Risk groups are defined as follows:

• Very low risk: 0 points

• Low risk: 1 point

• Intermediate risk: 2 points

• High risk: 3 points

• Very high risk: 4 to 5 points

​11th International Workshop on Waldenström's macroglobulinemia (IWWM-11) response criteria[53]Treon SP, Tedeschi A, San-Miguel J, et al. Report of consensus Panel 4 from the 11th International Workshop on Waldenstrom's macroglobulinemia on diagnostic and response criteria. Semin Hematol. 2023 Mar;60(2):97-106. https://www.sciencedirect.com/science/article/pii/S0037196323000379?via%3Dihub http://www.ncbi.nlm.nih.gov/pubmed/37173155?tool=bestpractice.com

Complete response (CR):

• Absence of monoclonal IgM protein by serum protein electrophoresis and immunofixation

• Serum IgM level within normal range

• Normal morphology on bone marrow biopsy; no evidence of lymphoplasmacytic lymphoma (LPL) involvement

• Absence of extramedullary disease if present at baseline (as per revised CR criteria for malignant lymphoma)[54]Cheson BD, Pfistner B, Juweid ME, et al. Revised response criteria for malignant lymphoma. J Clin Oncol. 2007 Feb 10;25(5):579-86. http://www.ncbi.nlm.nih.gov/pubmed/17242396?tool=bestpractice.com

Very good partial response (VGPR):

• ≥90% reduction in serum IgM levels or within normal range

Partial response (PR):

• ≥50% to <90% reduction in serum IgM levels

Minor response (MR):

• ≥25% to <50% reduction in serum IgM levels

Stable disease:

• <25% reduction to <25% increase in serum IgM levels

Progressive disease (PD):

• ≥25% increase in serum IgM levels with a minimum increase of 500 mg/dL from nadir. Reconfirmation is required by two sequential (back-to-back) measurements if serum IgM is being used to support PD. Demonstration of PD by imaging does not require reconfirmation. In the event of discordant response findings, that is, IgM measurement shows a response but imaging shows PD related to WM, then the assessment should be considered PD. Suspected IgM flare or IgM rebound related to therapy is not considered PD.
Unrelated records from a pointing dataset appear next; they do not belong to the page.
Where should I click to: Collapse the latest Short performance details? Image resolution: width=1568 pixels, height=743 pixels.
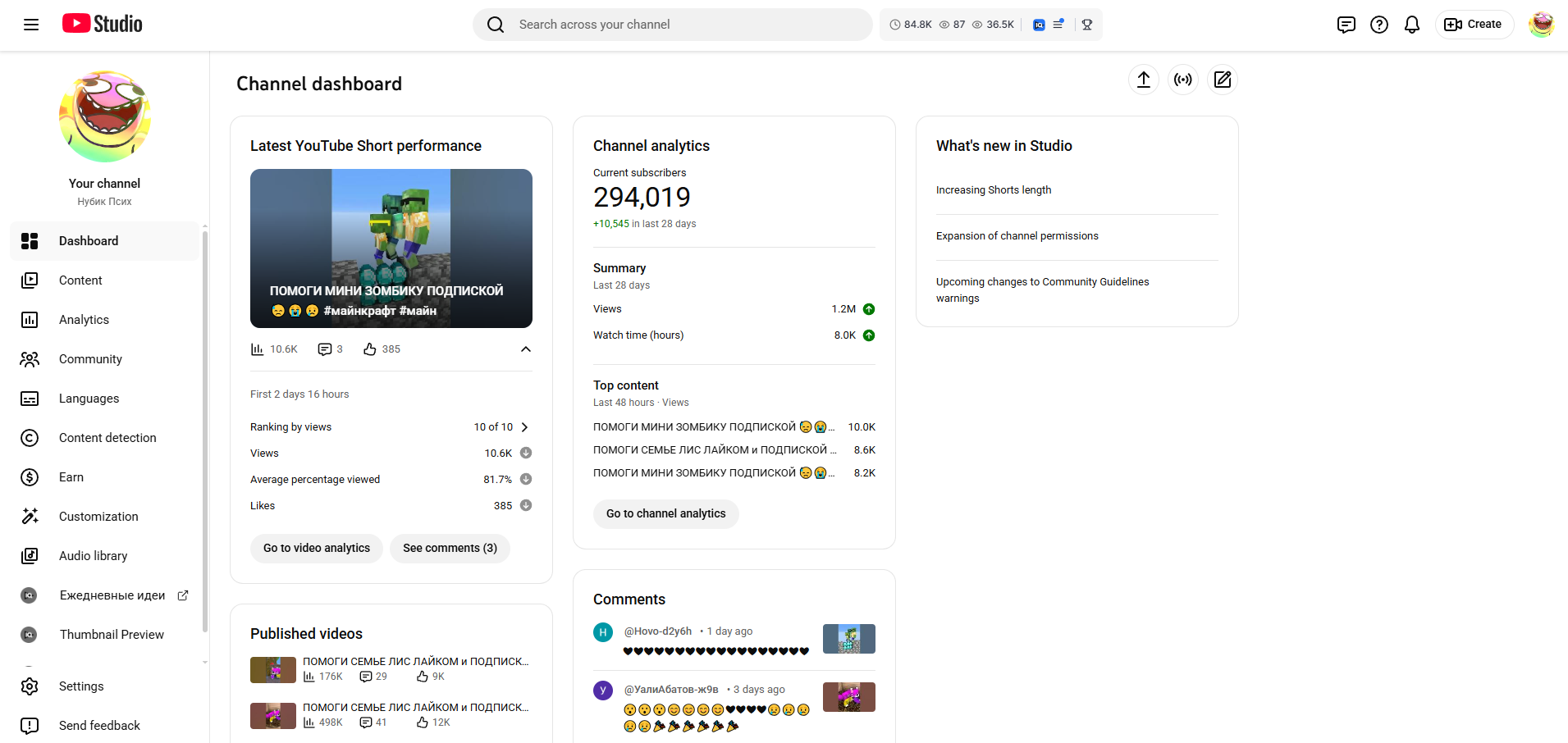pos(525,349)
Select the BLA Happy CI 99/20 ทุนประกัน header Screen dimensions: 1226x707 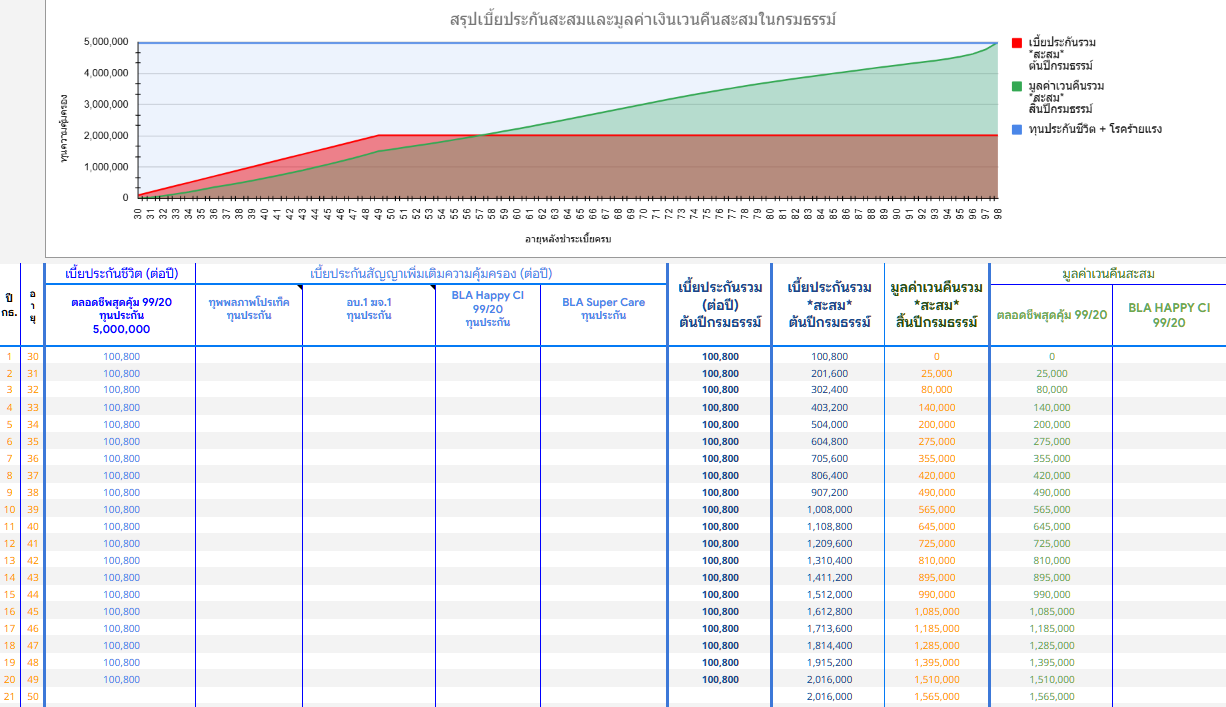pos(488,308)
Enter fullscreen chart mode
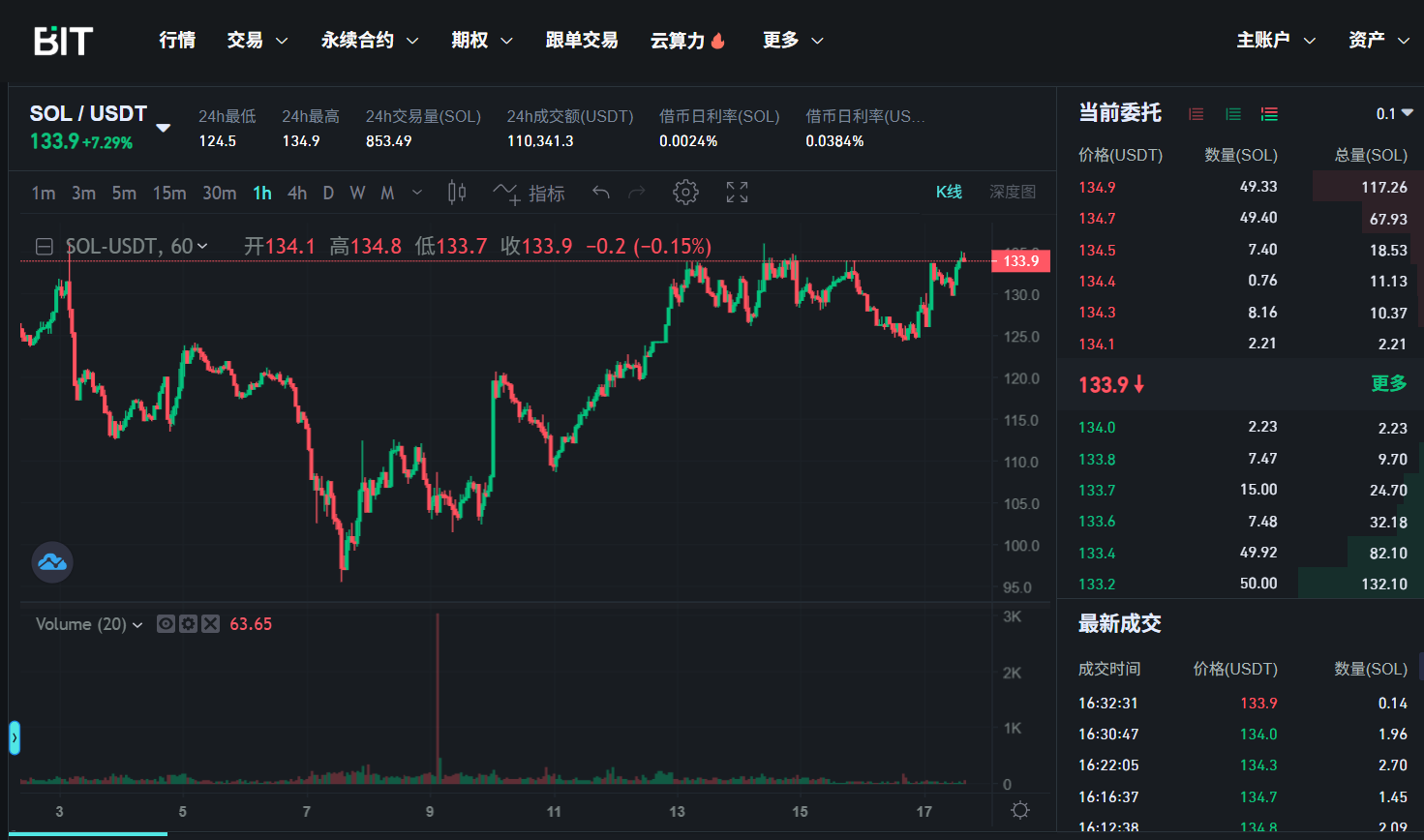The height and width of the screenshot is (840, 1424). tap(737, 193)
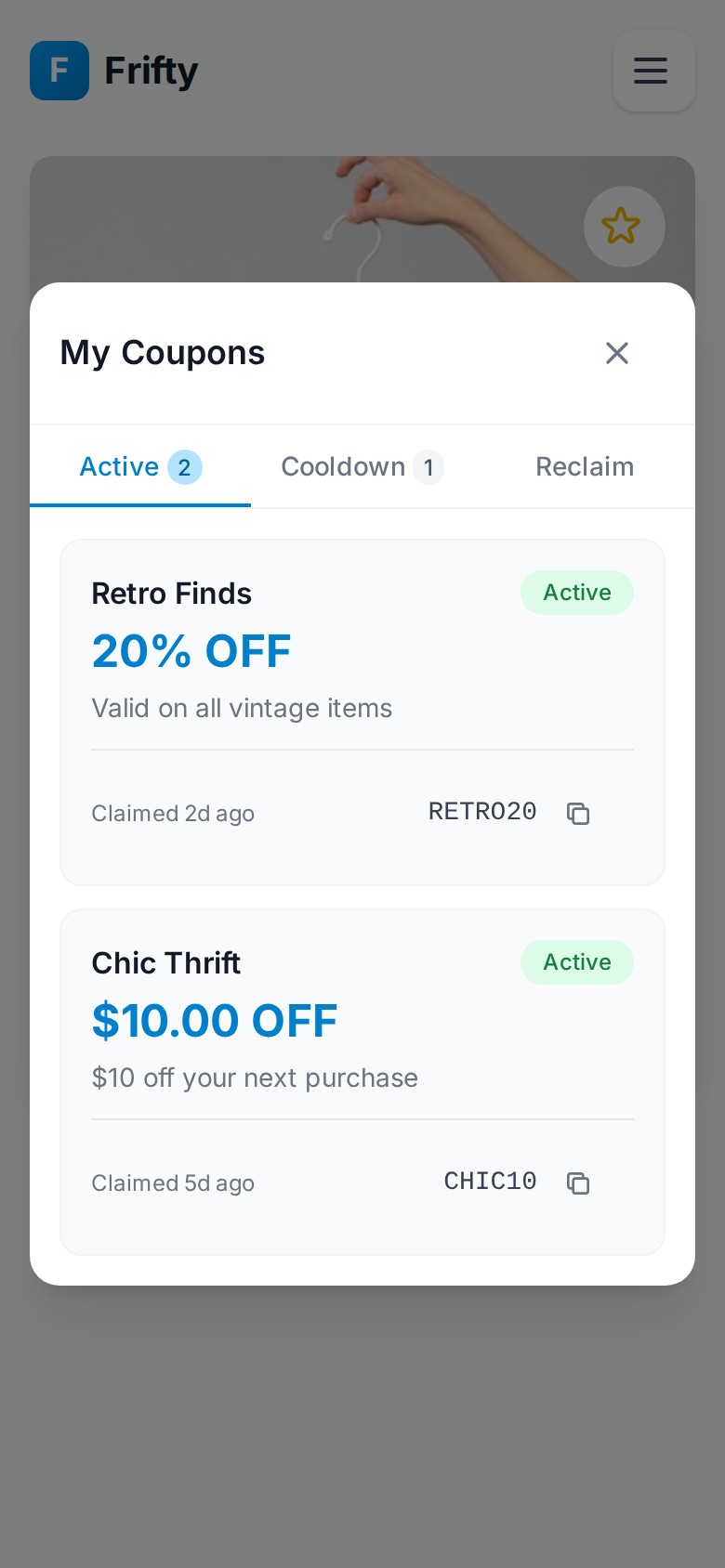This screenshot has width=725, height=1568.
Task: Select the 20% OFF coupon value text
Action: 191,651
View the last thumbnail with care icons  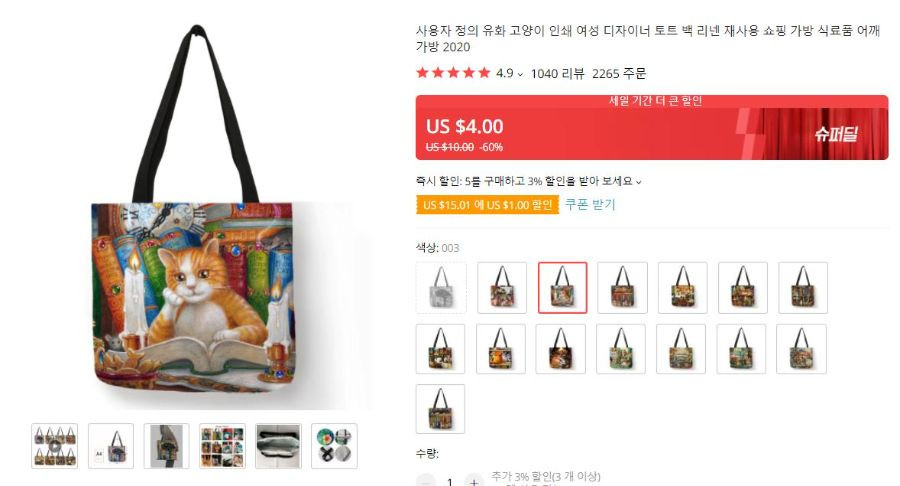point(334,446)
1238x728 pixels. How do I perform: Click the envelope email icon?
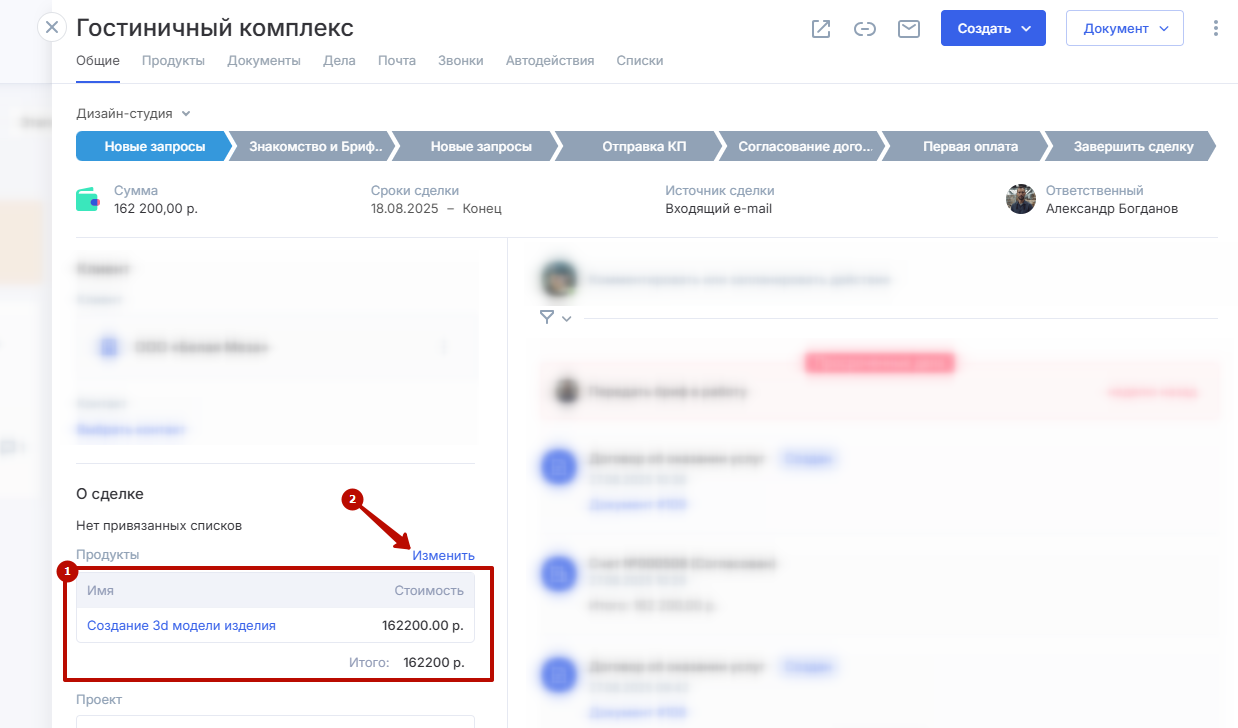(908, 29)
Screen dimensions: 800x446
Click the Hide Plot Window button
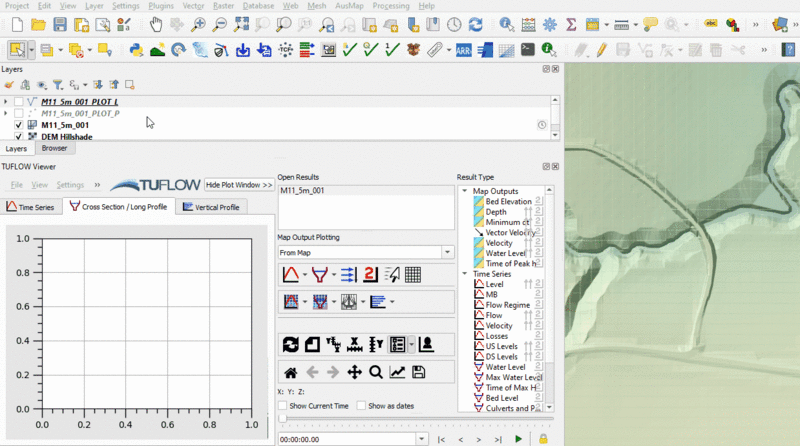[x=239, y=185]
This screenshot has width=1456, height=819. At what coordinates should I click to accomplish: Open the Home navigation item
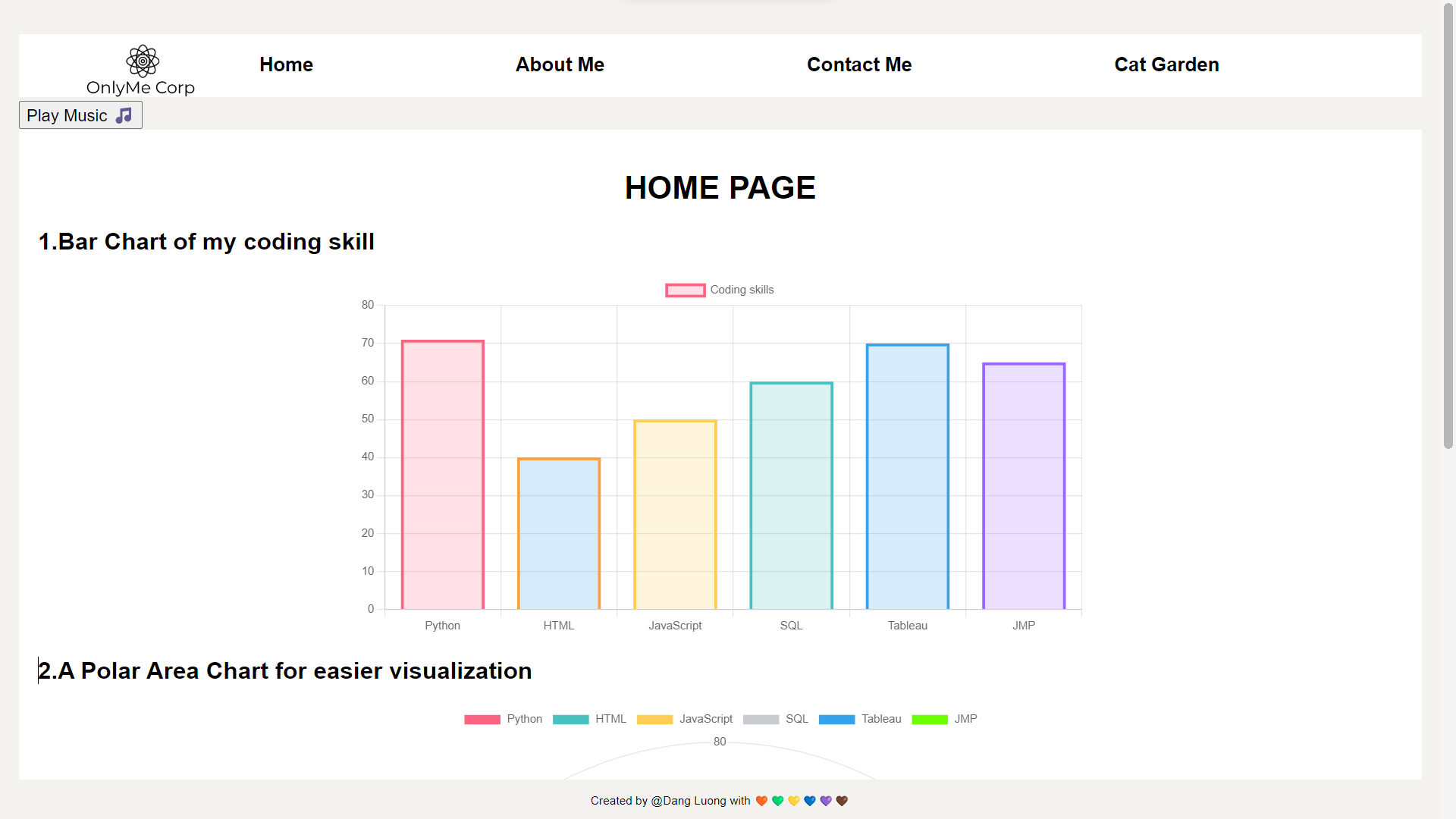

• Any new lesion (>1.5 cm in any axis) or unequivocal evidence of an increase by >50% in any axis to >1.5 cm in size of previously involved extramedullary disease sites from their nadir measurements. Any new lesion consistent with transformed disease.

Nonevaluable (NE):

• Suspected IgM flare or IgM rebound, absence of data, or suspected error in data reporting.